- _Exercise prompt_
Copy out the lines beginning with the one that contains "The width and" and ending with the last line below, exactly as they stand. Pictures are not copied.

- _Given entries_
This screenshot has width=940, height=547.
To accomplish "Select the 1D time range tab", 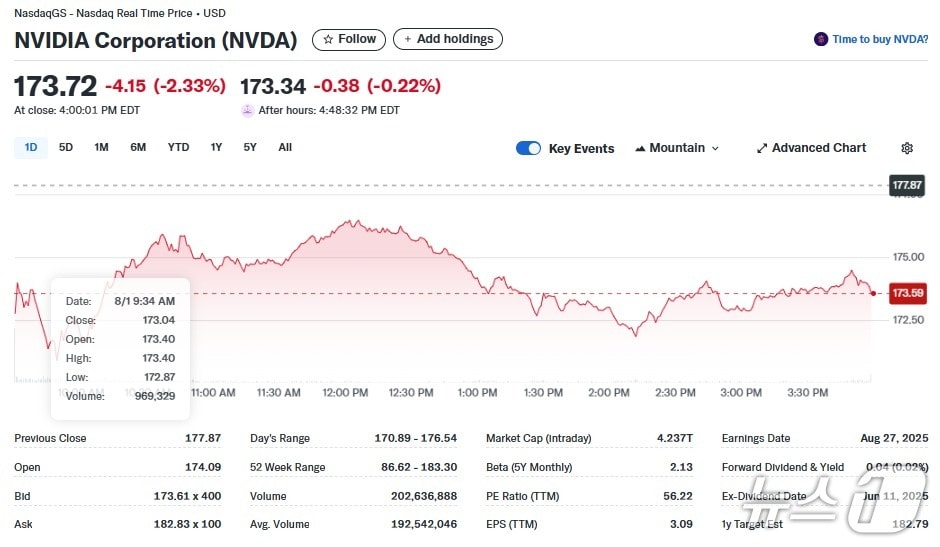I will 31,147.
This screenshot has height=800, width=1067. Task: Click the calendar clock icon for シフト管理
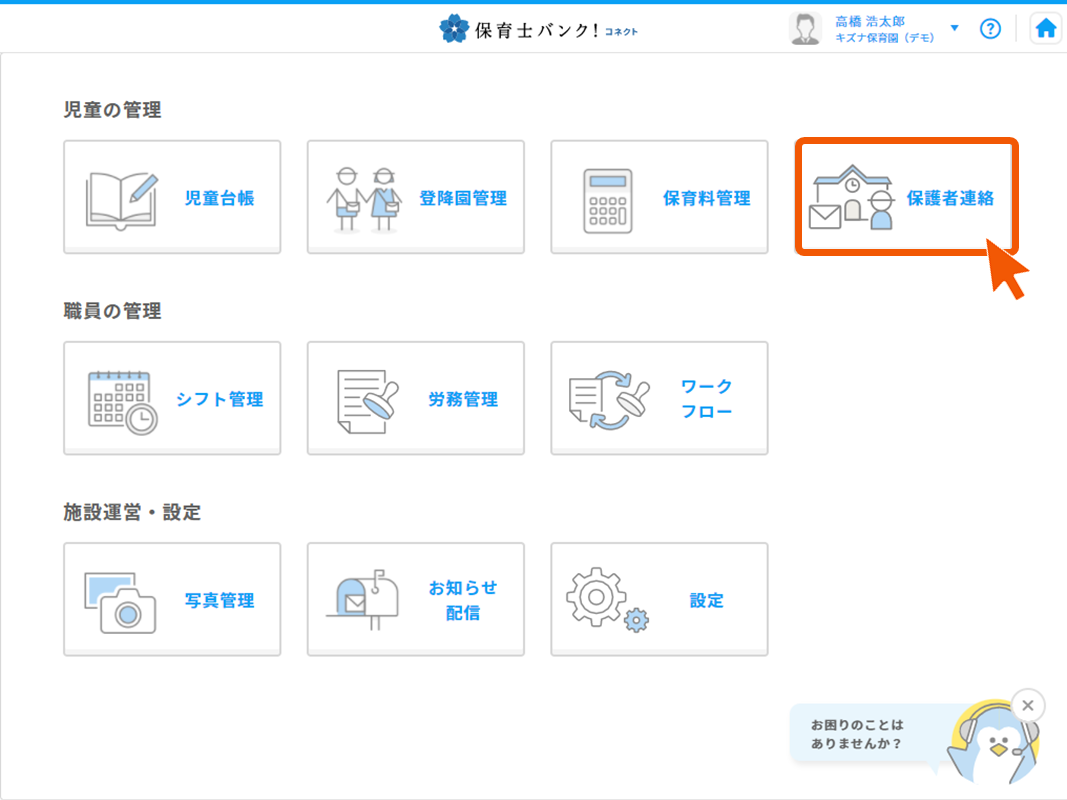[122, 400]
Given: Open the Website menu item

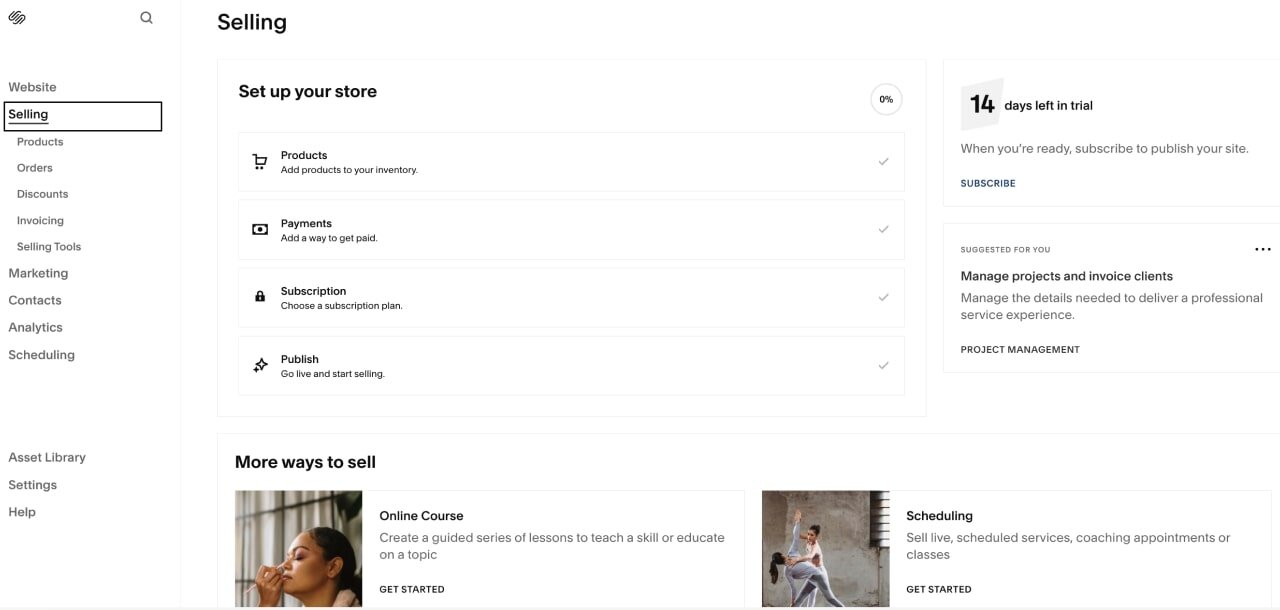Looking at the screenshot, I should click(33, 87).
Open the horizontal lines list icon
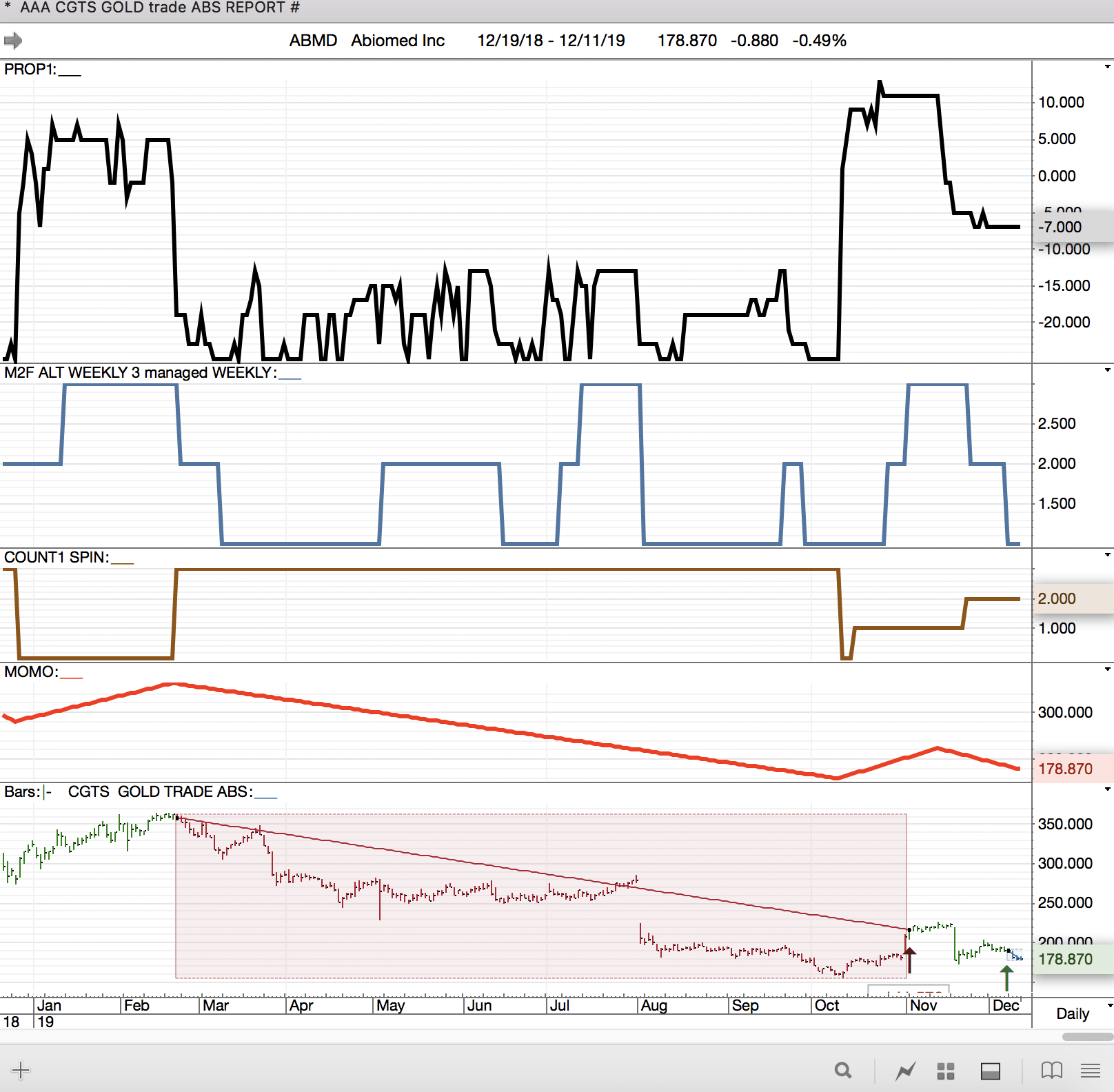Viewport: 1114px width, 1092px height. [1091, 1071]
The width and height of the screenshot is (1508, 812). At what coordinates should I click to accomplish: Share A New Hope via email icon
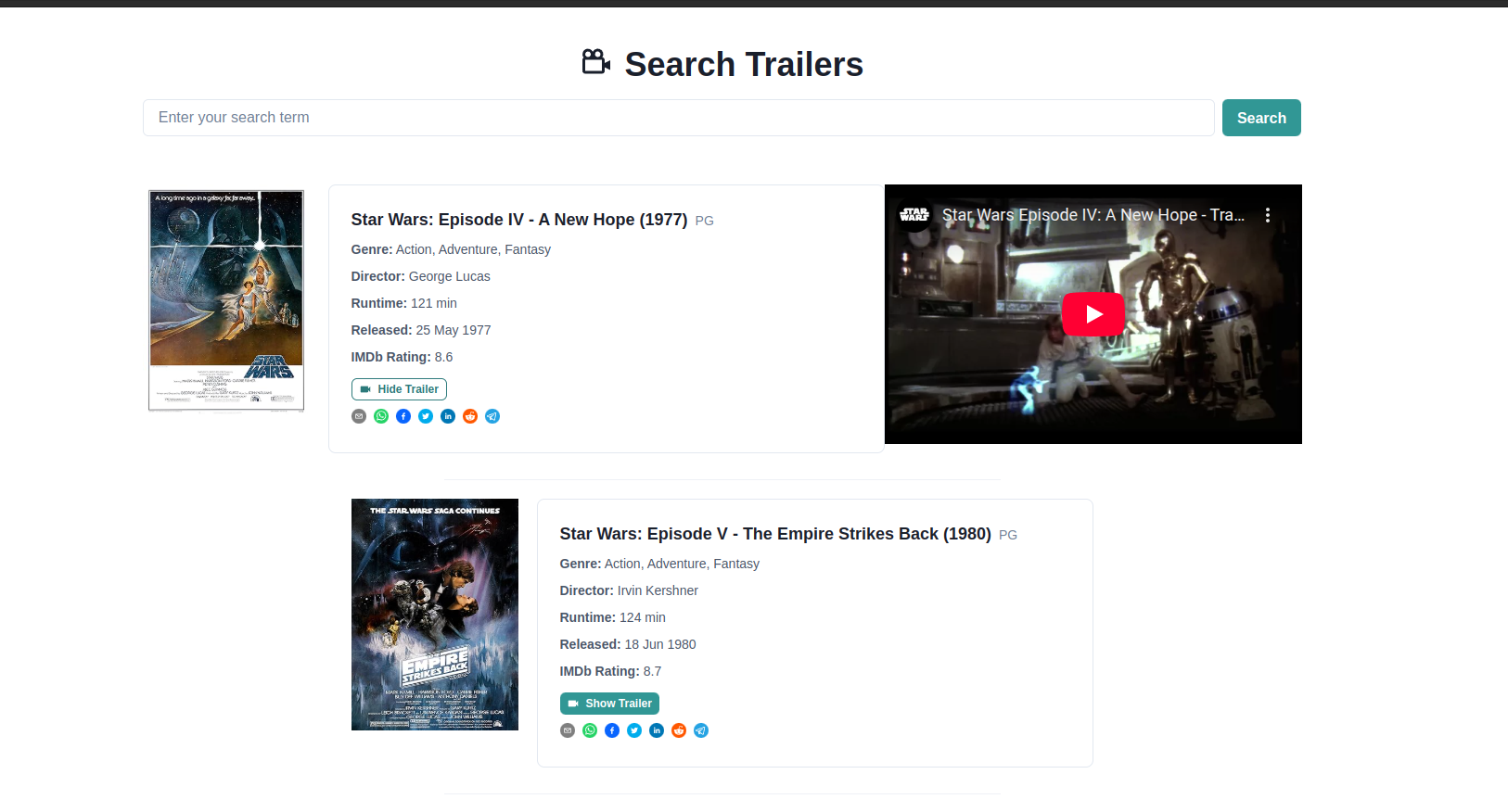[x=359, y=416]
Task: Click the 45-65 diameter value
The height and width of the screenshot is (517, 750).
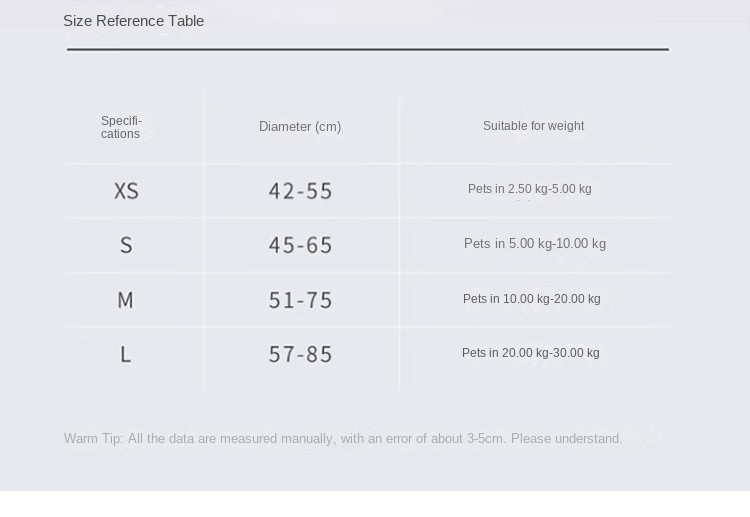Action: point(300,245)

- _Problem solution_
The width and height of the screenshot is (1508, 812). At what coordinates should I click to accomplish: Share A New Hope via email icon
[x=359, y=416]
Task: Click the 45-65 diameter value
The height and width of the screenshot is (517, 750).
Action: point(300,245)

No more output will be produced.